The next time you make an omelette, take a moment to think about the shell that you have just destroyed. In addition to protecting the young within, the remarkable structure provides calcium for development as well as permitting essential gases to leave and enter. ‘The avian eggshell is a complex bioceramic’, says Steven Portugal from The Royal Veterinary College, UK. But the structure can also teach us about the factors that influence biological diversity. Portugal and a team of international colleagues explain that eggs are laid under a wide range of different circumstances – in locations from burrows and cliffs to high in trees and low on the ground – to parents whose lifestyles range from the semi-aquatic to those that are almost permanently on the wing, and many of these factors could dramatically affect the passage of water vapour through the shell. But it wasn't clear which of these factors might have contributed to the evolution of the shells we see today. Portugal and his colleagues decided to find out what influences have shaped the eggs of modern British birds (p. 3326).
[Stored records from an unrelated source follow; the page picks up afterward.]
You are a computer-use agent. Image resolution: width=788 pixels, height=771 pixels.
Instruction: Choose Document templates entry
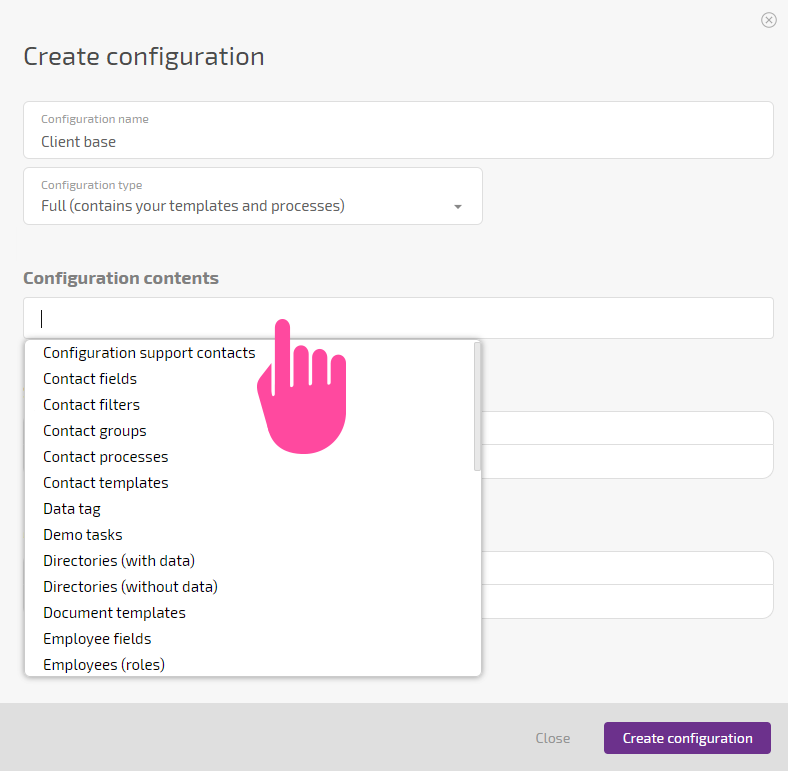[x=115, y=613]
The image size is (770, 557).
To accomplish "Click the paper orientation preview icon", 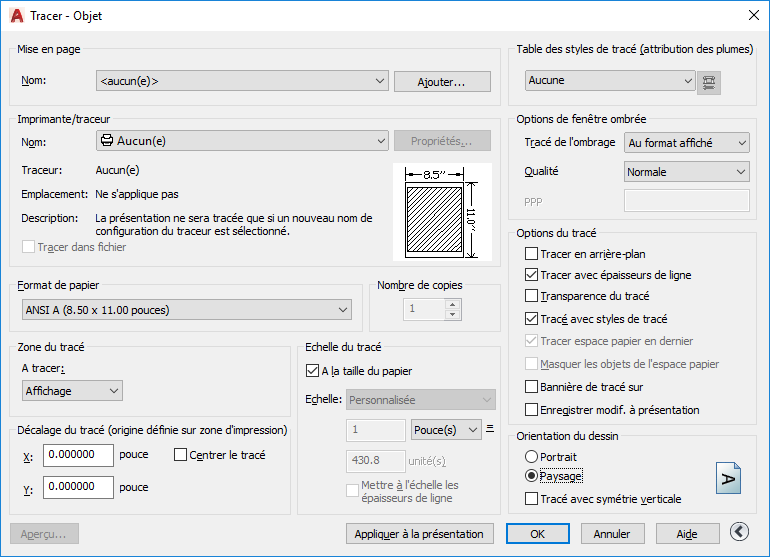I will coord(728,479).
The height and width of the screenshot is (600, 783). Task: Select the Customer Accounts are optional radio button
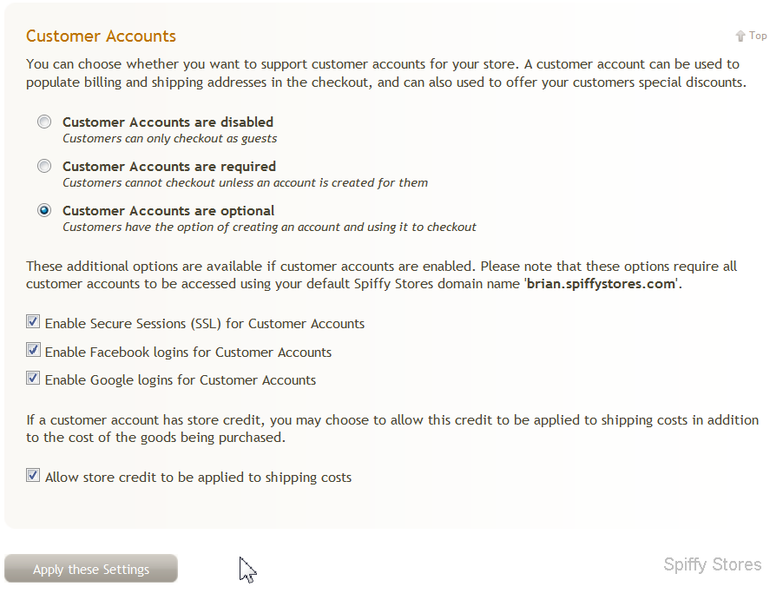coord(44,210)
However, instead of heading out to reserves and wildernesses, the team converged on the egg collection of the UK's Natural History Museum (Tring), where they could access samples of eggshell from over 150 different species – ranging from the common starling (Sturnus vulgaris) to the capercaillie (Tetrao urogallus) – to find out how well they lose water vapour. Fastening a segment of each eggshell across the mouth of a tiny test tube containing a 200 μl droplet of water, the team measured how much water was lost each day by evaporation. The team explains that under natural conditions, the water loss rates are likely to be similar across species; however, they say, ‘Only under standard laboratory conditions will differences due to structural adaptations of the avian eggshell…become apparent.’ Then the team compiled a comprehensive database of parental lifestyle factors – including breeding range, nest type, diet, habitat and whether the parent returned to the nest with wet feathers – before building a family tree incorporating each of the species to investigate which lifestyle factors most affected the rate of water loss.
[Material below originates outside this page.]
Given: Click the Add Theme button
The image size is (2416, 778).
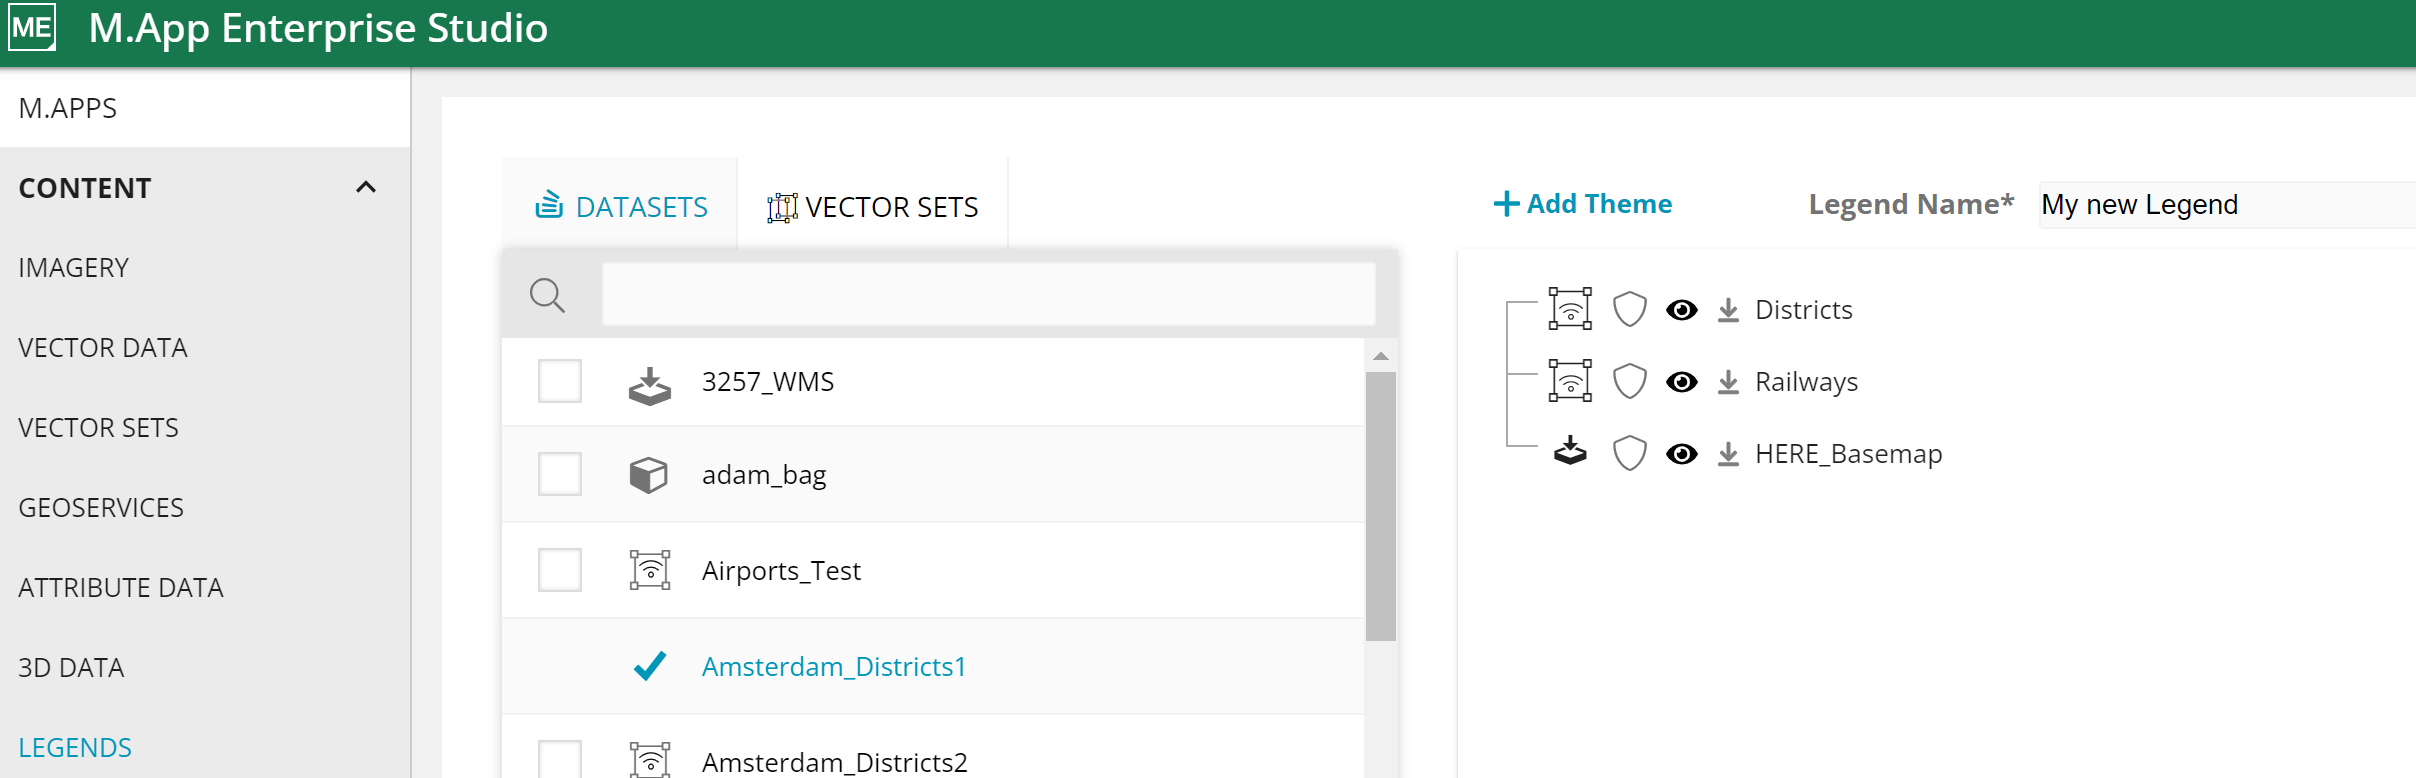Looking at the screenshot, I should [1582, 204].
However, when the analysis was complete, the team was surprised to see that factors that they had thought would influence eggshell water loss rates did not. ‘We did not detect an effect of clutch size and developmental mode as significant main predictor variables of gas transfer’, they say. Instead, eggs that are incubated by parents that routinely return to the nest with wet plumage have higher water loss rates than eggs incubated by dry parents, to compensate for the humid conditions and maintain optimal water loss rates over the course of incubation. Likewise, eggs that are incubated in confined and humid conditions, such as cup nests and burrows, tend to have higher water conductance than eggs reared in more open environments on the ground and in crevices.
‘Taken together, these comparative data imply that species-specific levels of gas exchange across avian eggshells are variable and evolve in response to ecological and physical variation resulting from parental and nesting behaviours’, the team concludes.